The players wouldn't admit it, but Jans thought the Cardinals' conditioning had started to wear his players down. "They pressed us all game," said Jans, "They are used to playing that way and we're not used to playing that way. We got a half step slow, a little lethargic. They started making some threes. I thought [Henderson's] two threes were huge turning points in the game."

Van Vleet admitted it would have been easier, if embarrassing, to lose by a large margin than such a small one. "When you have the biggest opportunity of your life at your fingertips, it feels like somebody cut your arm off and you can't reach it," he said. "The worst part was being that close. They're a great team but they weren't that much better than us tonight. Just good enough to beat us just by a couple points. That hurts to be so close and not be able to get it done."

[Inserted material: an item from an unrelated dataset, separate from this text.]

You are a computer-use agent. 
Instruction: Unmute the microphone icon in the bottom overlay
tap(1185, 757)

A few lockers over Early, who had a game-high 24 points and 10 rebounds, agreed. "It hurts," he said as the iphone in his hand blurted out text message alerts. "A couple of guys were crying and a couple of coaches were crying. It's like a girlfriend breaking up with you. I never had a girlfriend break up with me, but now I think I know what it probably feels like."

However, he added, "I could always hold my head high because no one expected us to be here. We proved a lot of people wrong. The grind doesn't stop. We got an opportunity to continue to prove people wrong."

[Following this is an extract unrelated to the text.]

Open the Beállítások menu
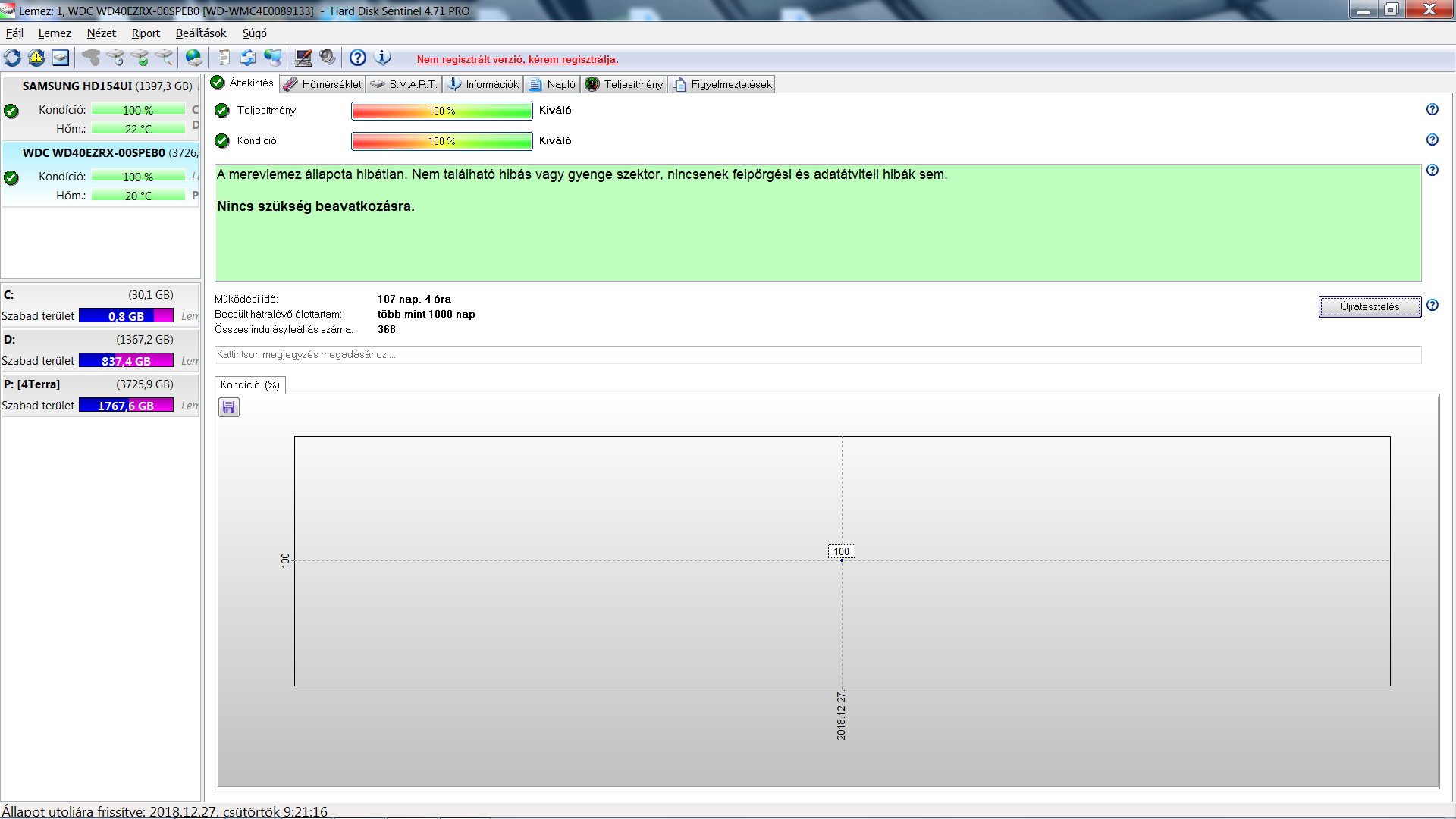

Outside the locker room, Marshall, who has called this season of newcomers and injuries "the most challenging of my 15 years as a head coach," got up from the golf cart that had ferried him from the press conference and gave the now completed season a new spin. "It has been a glorious ride," he said. "I can't think of a better group of young people to be with on this type of run. They're fun; they are a joy to coach." And then, after rehashing the last few minutes and the missed opportunities they held, he said, " I thought we had it. I thought we were really going to pull it out against a great team."

He talked about how overwhelming it was to arrive at the Georgia Dome on Thursday, the vastness of the seats and the space. "When the ball was tossed, it was basketball," he said. "Our guys played like that. That's what I'm so proud of. They didn't back down, they didn't cower, they played to win. And they thought they could win a national championship."

After watching their performance against the top-seed in the tournament, the viewing public surely thought the same thing.